═════ Excerpt provided ═════

In the INTEREST OF C.D. and S.D., Minor Children, C.W., Father of C.D., Appellant, K.B., Mother, Appellant.

No. 20-0743

Decided: August 05, 2020

Considered by Bower, C.J., and Doyle and Schumacher, JJ. Jessica J. Chandler of Chandler Law Office, Windsor Heights, for appellant father. Emily DeRonde of DeRonde Law Firm, PLLC, Johnston, for appellant mother. Thomas J. Miller, Attorney General, and Kathryn K. Lang, Assistant Attorney General, for appellee State. Chuck Fusion of Youth Law Center, Des Moines, attorney and guardian ad litem for minor children.

The mother of C.D., born January 2011, and S.D., born October 2014, and the father of C.D. separately appeal the termination of their parental rights to their children.1

Our review of termination-of-parental-rights proceedings is de novo. In re A.B., 815 N.W.2d 764, 773 (Iowa 2012). “We give weight to the juvenile court's factual findings, especially when considering the credibility of witnesses, but we are not bound by them.” Id. (citation omitted).

Father's appeal. The father's appeal hinges on his assertion C.D. can be returned to the mother. The father cannot avoid termination of his parental rights with this argument. See In re D.G., 704 N.W.2d 454, 459–60 (Iowa Ct. App. 2005) (stating that one parent cannot assert facts or legal positions pertaining to the other parent as the court makes a separate adjudication as to each parent); see also In re K.R., 737 N.W.2d 321, 323 (Iowa Ct. App. 2007) (“[The father] did not have standing to assert that argument on [the mother's] behalf in an effort to ultimately gain a benefit for himself, that is, the reversal of the termination of his parental rights.”). “[I]n termination of parental rights proceedings each parent's parental rights are separate adjudications, both factually and legally.” D.G., 704 N.W.2d at 459.

═════ Raw data ═════

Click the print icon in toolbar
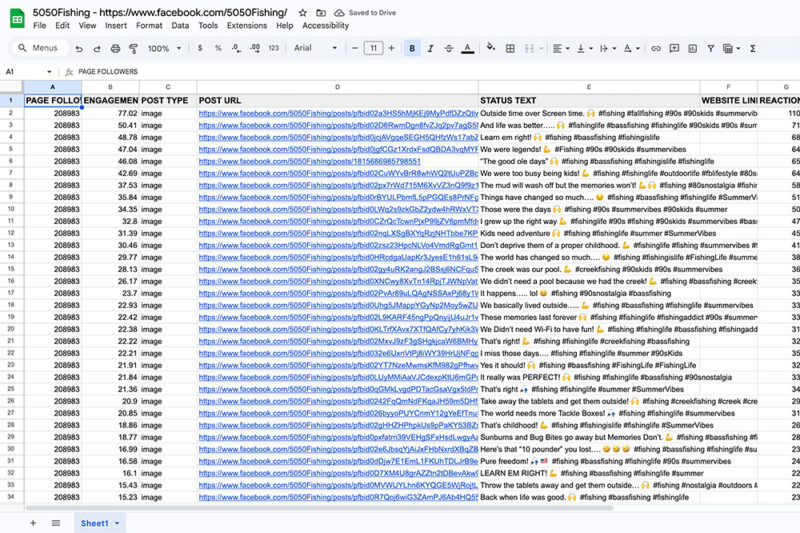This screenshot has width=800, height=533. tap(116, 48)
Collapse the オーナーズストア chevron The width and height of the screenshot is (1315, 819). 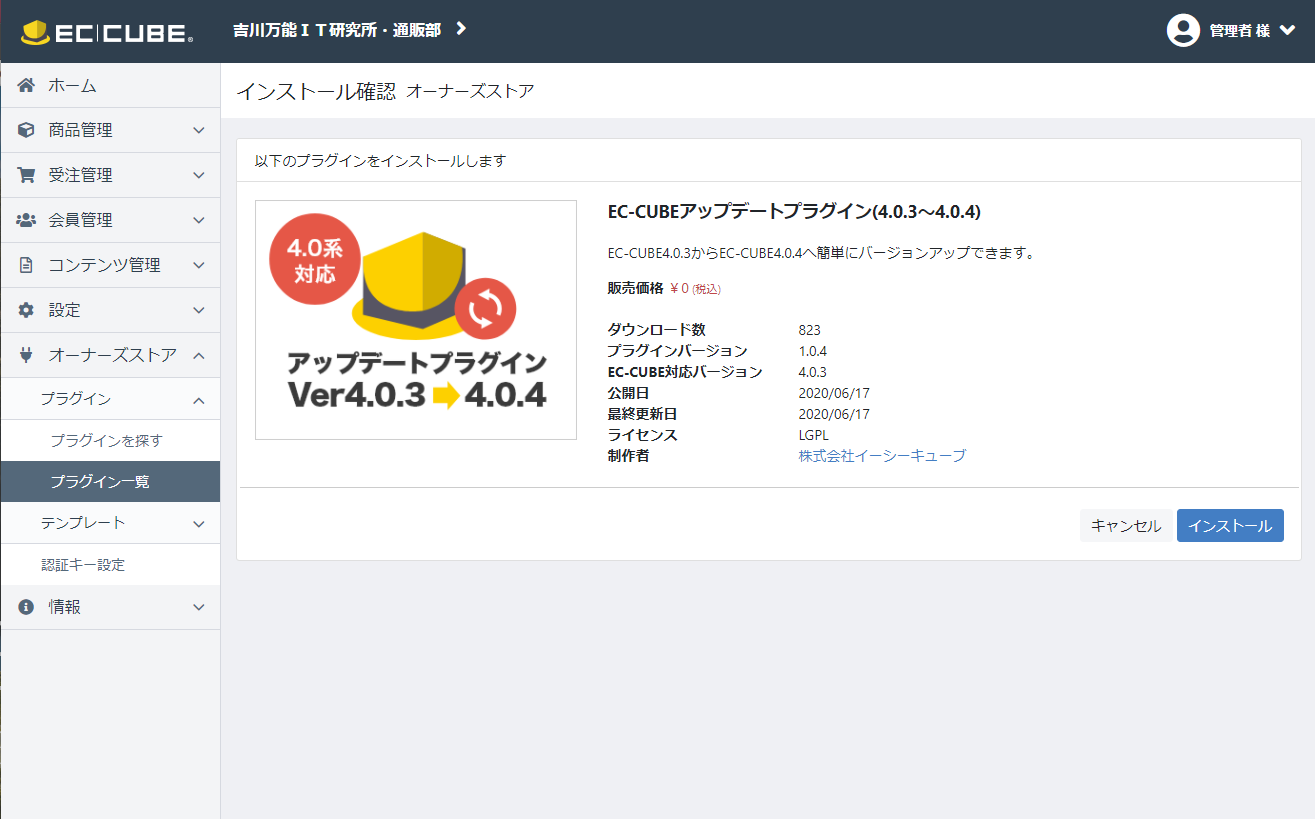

═════
═════ Raw data ═════

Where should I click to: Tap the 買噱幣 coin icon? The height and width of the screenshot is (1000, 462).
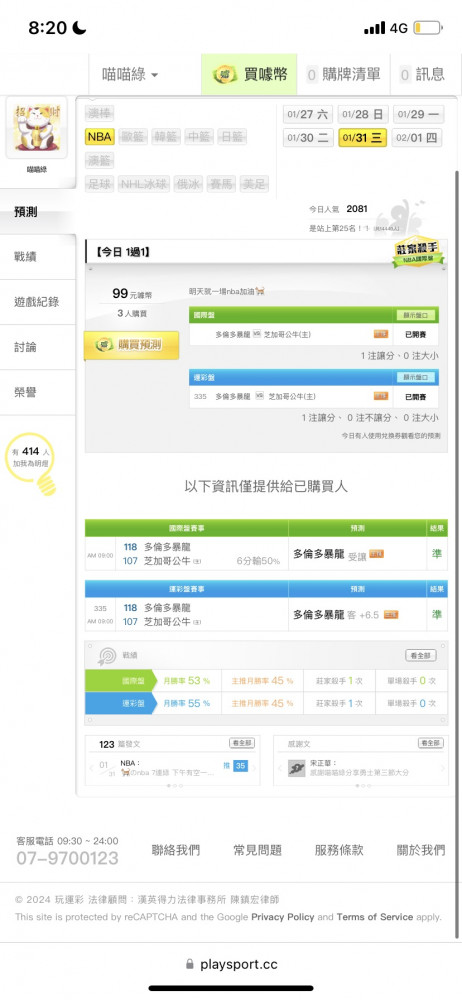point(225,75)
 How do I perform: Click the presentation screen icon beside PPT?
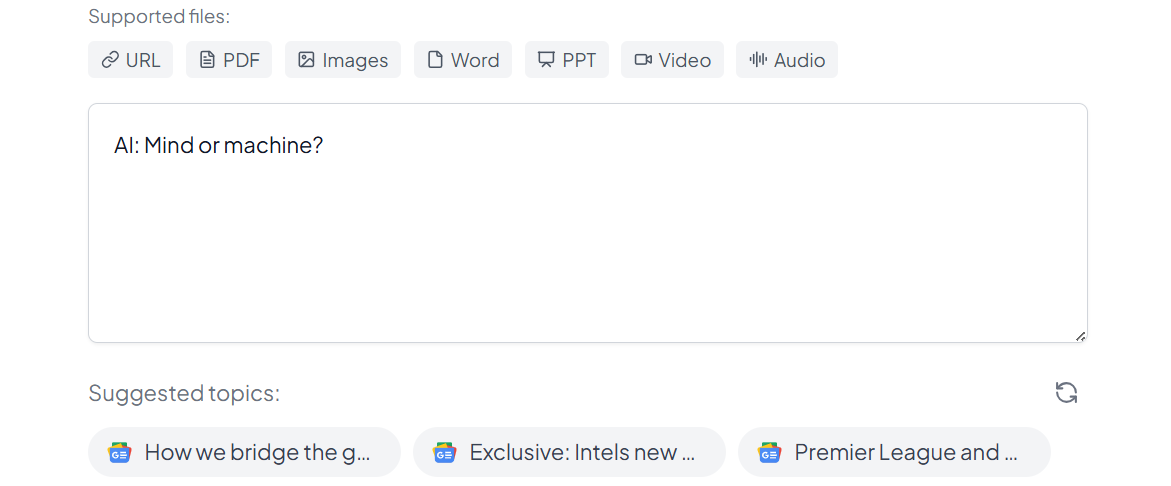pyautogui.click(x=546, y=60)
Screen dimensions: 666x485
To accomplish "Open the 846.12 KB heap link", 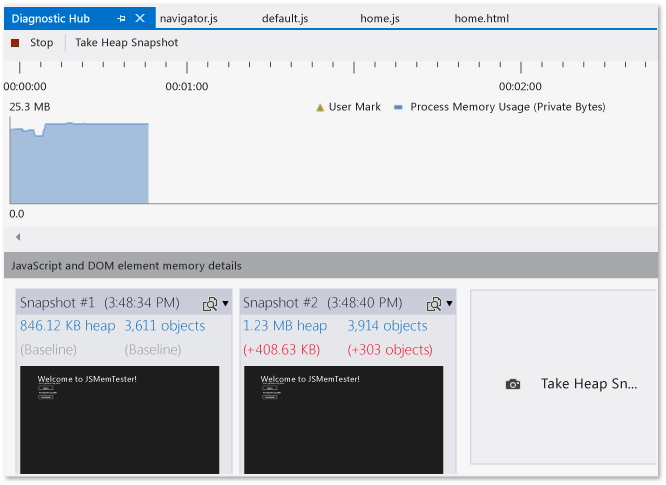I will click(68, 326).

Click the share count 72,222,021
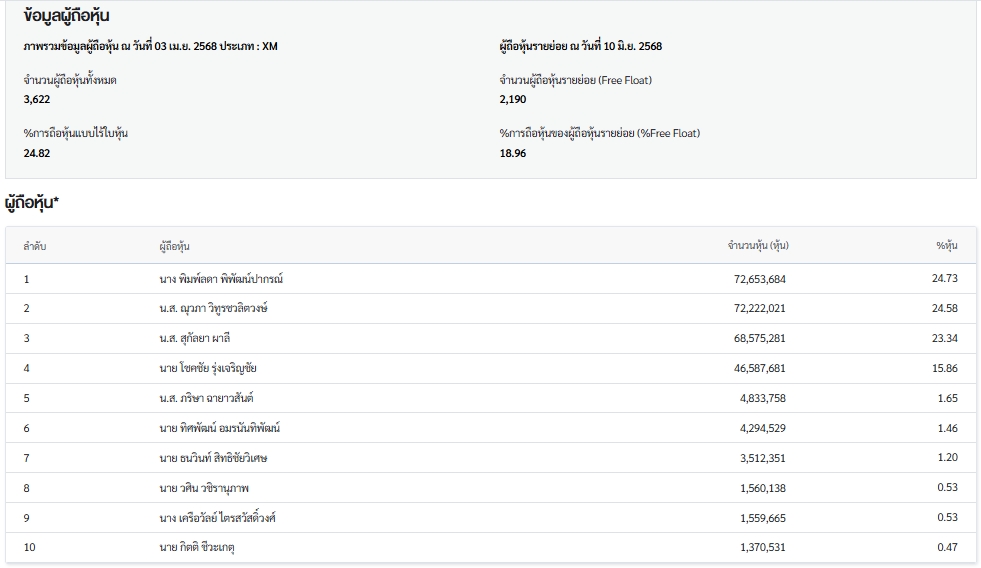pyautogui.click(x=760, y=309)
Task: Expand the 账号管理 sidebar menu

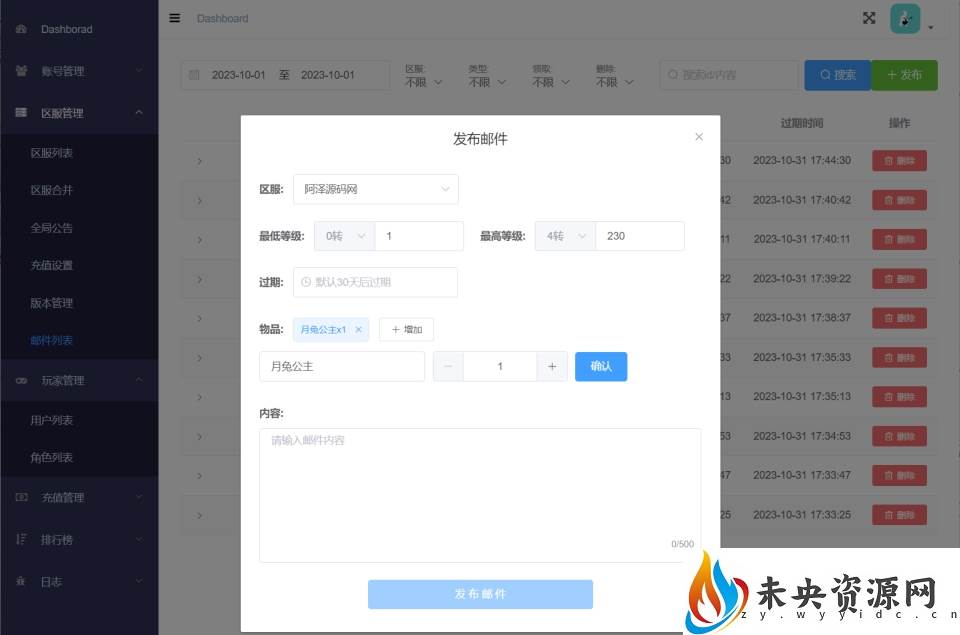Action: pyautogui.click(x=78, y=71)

═════

■ What you will do:
Reproduce the court opinion from "Considered by Bower, C.J., and" up to and including "Id. (citation omitted).".

■ Exercise output:
Considered by Bower, C.J., and Doyle and Schumacher, JJ. Jessica J. Chandler of Chandler Law Office, Windsor Heights, for appellant father. Emily DeRonde of DeRonde Law Firm, PLLC, Johnston, for appellant mother. Thomas J. Miller, Attorney General, and Kathryn K. Lang, Assistant Attorney General, for appellee State. Chuck Fusion of Youth Law Center, Des Moines, attorney and guardian ad litem for minor children.

The mother of C.D., born January 2011, and S.D., born October 2014, and the father of C.D. separately appeal the termination of their parental rights to their children.1

Our review of termination-of-parental-rights proceedings is de novo. In re A.B., 815 N.W.2d 764, 773 (Iowa 2012). “We give weight to the juvenile court's factual findings, especially when considering the credibility of witnesses, but we are not bound by them.” Id. (citation omitted).